Tima Rabbat is a spatial practitioner and architectural researcher currently based in London focusing on ecological networks and mutual dependencies. Her interests lie in the politicised territorialisation of space, thinking through themes of ownership and protection within changing environments.

Tima's academic background is in architecture- she graduated with a five-year BArch Hons from the American University of Beirut. Prior to joining the MA Environmental Architecture program at the RCA, she gained two years of experience working as a designer in Oslo and Rotterdam on a series of socially centered projects.

beekeeper smoking his hives

According to the European Union’s quality policy on agriculture and rural development: “EU quality policy aims to protect the name of specific products in order to highlight their unique characteristics, which are linked to their geographical origin as well as traditional know-how.” Since the wildfire of August 2021, the government-backed planning commision, DIAZOMA, has been working on strategies to redevelop the remaining and burnt forests of northern Euboea; thus far, these plans appear to be driven by commercial development interests and without regard for existing residents, ecologies, and economies. This project aims to encourage and enhance the claim-making process for “Geographical Indications” as a method to create disruptions within the “DIAZOMA” plan. 

Sticky Volumes challenges the extent of protection granted to a professional apiary to not only include the territory of a beekeeper, but also that of the bee. This is understood as a way for beekeepers to claim back and protect much larger plots of the Euboea Forest by making official claims for the significance of the burnt landscape. With the understanding that honey is not only produced in a hive, this project looks at the multidimensional nature of a bee's territory vs the flat boundary of the beekeeper's territory. Bees occupy a constantly expanding and contracting space, depending on multiple factors such as availability of resources and presence of competition.
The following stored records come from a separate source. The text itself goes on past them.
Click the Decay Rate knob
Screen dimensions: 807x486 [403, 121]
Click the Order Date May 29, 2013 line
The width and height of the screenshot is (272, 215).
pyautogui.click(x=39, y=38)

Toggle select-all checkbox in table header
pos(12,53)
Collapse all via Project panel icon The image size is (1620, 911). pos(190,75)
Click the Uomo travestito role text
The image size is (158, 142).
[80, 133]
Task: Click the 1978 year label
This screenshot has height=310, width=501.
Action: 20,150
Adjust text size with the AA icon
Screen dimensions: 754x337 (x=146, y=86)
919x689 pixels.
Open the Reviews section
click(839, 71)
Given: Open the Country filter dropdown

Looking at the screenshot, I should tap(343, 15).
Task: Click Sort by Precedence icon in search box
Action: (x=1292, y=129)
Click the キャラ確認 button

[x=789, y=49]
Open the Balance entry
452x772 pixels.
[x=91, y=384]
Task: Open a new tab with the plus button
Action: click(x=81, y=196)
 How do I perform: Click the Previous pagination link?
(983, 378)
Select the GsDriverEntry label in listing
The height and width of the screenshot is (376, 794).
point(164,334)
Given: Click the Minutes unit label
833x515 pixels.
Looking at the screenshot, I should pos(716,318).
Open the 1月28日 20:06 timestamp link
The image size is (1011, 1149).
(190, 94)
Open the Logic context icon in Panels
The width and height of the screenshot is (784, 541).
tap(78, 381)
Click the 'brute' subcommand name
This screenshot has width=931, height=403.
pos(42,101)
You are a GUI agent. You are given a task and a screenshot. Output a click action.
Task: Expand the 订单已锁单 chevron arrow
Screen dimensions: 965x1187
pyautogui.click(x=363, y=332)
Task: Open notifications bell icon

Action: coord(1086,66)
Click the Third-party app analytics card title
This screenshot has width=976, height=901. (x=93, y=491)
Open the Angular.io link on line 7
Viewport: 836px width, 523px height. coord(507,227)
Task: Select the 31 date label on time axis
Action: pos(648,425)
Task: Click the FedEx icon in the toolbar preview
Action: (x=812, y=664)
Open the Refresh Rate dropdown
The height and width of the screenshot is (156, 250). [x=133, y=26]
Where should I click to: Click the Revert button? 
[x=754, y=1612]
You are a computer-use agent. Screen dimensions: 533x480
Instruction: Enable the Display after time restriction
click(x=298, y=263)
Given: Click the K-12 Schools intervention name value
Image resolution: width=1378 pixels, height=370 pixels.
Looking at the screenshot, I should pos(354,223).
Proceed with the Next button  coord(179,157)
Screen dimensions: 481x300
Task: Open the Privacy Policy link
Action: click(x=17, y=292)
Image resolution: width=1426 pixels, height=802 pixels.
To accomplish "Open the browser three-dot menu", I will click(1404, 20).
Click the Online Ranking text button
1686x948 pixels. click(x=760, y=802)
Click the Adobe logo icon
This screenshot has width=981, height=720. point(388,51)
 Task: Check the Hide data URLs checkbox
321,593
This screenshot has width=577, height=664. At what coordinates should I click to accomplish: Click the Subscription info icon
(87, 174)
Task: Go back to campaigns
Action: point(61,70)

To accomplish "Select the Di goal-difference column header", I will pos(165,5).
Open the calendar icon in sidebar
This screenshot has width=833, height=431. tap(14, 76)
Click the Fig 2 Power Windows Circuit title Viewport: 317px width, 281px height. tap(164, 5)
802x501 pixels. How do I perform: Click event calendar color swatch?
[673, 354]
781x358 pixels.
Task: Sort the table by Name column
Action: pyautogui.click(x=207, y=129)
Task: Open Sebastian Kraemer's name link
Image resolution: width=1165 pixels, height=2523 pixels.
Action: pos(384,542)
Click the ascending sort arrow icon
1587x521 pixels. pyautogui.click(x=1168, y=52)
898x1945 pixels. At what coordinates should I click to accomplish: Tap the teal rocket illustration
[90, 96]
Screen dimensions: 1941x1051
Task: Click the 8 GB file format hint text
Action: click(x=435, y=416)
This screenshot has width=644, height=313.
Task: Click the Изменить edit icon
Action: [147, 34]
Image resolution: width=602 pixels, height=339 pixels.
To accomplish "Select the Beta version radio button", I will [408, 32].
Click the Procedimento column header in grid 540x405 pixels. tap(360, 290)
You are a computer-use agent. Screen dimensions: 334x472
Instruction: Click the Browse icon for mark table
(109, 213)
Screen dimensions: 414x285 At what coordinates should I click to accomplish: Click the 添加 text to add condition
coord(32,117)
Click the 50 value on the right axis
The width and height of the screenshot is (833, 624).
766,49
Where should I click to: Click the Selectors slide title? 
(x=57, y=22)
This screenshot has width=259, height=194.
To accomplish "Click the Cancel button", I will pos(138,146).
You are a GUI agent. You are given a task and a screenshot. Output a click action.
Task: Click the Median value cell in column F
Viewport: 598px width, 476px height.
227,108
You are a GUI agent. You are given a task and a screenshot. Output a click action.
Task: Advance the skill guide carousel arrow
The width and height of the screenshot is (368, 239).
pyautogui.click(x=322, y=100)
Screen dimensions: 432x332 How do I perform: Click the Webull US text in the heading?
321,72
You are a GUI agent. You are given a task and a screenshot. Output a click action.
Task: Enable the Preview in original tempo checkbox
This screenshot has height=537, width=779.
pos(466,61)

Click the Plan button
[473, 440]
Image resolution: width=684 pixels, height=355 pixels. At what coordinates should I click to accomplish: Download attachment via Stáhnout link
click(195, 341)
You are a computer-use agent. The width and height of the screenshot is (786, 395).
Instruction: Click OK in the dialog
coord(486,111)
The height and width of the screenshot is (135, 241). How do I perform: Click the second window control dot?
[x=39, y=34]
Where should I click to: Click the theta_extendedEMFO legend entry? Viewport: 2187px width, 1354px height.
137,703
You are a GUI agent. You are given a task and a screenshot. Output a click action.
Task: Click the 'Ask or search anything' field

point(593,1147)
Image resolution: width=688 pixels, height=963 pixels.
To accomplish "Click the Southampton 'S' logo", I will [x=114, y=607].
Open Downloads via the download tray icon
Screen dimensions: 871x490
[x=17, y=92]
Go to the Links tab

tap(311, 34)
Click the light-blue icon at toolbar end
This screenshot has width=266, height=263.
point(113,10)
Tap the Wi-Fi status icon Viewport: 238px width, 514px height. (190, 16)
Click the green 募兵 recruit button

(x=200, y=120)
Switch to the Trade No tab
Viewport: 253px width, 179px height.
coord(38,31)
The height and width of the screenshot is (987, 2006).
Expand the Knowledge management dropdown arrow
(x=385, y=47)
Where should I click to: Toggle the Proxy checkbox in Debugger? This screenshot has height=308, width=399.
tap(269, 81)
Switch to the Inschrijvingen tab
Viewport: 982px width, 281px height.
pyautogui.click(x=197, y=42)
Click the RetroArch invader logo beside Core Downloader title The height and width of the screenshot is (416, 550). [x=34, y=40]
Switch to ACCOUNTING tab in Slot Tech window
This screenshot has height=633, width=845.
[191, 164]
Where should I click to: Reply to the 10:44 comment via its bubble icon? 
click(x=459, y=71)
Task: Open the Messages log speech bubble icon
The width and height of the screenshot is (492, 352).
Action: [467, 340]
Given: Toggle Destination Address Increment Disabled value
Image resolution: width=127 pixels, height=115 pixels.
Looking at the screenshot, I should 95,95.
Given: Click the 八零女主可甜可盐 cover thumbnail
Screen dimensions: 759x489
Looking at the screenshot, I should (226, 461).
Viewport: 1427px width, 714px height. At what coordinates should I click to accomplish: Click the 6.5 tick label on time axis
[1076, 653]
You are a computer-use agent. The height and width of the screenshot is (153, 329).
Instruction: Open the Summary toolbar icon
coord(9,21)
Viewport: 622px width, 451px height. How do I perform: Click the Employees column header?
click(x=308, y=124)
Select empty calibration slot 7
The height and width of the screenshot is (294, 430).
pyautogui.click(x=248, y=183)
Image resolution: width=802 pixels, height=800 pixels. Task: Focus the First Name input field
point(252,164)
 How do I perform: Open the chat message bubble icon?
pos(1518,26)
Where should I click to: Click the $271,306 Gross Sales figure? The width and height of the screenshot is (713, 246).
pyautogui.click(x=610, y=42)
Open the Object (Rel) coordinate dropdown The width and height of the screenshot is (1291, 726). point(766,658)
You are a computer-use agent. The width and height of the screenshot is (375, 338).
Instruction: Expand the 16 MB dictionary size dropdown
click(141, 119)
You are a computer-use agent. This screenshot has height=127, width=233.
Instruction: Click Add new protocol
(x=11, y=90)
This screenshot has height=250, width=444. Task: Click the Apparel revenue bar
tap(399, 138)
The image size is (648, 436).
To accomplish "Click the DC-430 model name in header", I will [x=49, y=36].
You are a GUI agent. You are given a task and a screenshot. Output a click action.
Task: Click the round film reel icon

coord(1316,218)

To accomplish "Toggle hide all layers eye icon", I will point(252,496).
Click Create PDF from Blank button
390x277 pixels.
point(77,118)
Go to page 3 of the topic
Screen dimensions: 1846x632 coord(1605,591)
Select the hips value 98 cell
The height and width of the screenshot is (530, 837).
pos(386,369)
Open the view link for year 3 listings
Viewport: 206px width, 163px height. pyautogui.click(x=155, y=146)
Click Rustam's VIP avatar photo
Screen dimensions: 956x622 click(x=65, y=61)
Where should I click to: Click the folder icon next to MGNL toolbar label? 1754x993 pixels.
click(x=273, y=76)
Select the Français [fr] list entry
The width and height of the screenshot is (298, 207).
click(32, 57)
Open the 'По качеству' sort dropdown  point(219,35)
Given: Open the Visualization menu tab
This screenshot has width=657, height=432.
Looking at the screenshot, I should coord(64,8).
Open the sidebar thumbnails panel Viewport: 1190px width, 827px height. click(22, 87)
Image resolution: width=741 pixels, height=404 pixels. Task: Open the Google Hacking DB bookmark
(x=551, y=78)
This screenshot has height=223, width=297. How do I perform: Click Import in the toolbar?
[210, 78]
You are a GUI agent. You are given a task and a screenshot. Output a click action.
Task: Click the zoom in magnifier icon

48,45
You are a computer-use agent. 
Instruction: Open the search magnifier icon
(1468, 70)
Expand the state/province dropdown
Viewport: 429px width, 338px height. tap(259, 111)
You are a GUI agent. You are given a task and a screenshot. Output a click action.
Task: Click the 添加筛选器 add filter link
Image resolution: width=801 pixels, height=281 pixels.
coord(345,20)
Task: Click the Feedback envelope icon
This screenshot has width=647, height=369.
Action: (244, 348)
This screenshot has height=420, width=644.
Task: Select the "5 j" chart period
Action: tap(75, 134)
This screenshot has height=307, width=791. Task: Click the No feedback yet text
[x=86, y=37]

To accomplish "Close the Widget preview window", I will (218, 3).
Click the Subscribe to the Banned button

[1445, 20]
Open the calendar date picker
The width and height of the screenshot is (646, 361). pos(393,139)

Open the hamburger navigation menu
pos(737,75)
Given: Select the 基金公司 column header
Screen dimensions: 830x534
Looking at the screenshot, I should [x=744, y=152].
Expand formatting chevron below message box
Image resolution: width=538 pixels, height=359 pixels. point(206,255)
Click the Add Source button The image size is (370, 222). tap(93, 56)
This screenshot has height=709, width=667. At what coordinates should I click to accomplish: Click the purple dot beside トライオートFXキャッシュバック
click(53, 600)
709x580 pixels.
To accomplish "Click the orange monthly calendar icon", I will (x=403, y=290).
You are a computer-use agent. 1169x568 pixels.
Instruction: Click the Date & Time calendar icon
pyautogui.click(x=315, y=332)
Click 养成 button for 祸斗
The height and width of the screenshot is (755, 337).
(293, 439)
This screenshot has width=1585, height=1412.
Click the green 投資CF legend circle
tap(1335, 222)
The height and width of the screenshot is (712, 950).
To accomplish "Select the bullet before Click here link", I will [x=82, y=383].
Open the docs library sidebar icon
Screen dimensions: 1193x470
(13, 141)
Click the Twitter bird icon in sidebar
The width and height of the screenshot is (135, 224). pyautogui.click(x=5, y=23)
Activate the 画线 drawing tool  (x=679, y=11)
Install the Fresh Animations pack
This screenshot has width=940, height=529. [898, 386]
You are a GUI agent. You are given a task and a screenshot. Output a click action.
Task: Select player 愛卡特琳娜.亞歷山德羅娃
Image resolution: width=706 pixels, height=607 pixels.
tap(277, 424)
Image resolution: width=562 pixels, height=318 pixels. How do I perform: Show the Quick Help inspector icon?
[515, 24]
This space could extend horizontally as far as 8km, and vertically up to 35m. 

With the understanding of honey economies as honey ecologies, this project proposes to look at honey making as an exploration of the collaboration between plant and pollinator. Sticky Volumes spotlights this collaboration by displaying the scent of the Euboean Forest.

*Sticky Volumes is a collaboration between Tima Rabbat and Lin Xuan.

Following the increase in forest fires in North Euboea in recent years, different parcels of the forest are at different stages of recovery—from unburnt, to burnt with healthy shrub, to burnt with unhealthy shrub. Large zones of the Northern Euboean forest were grouped that—due to a variety of factors including exposure to the fire, soil conditions, and underground root ecology—result in a unique smell landscape.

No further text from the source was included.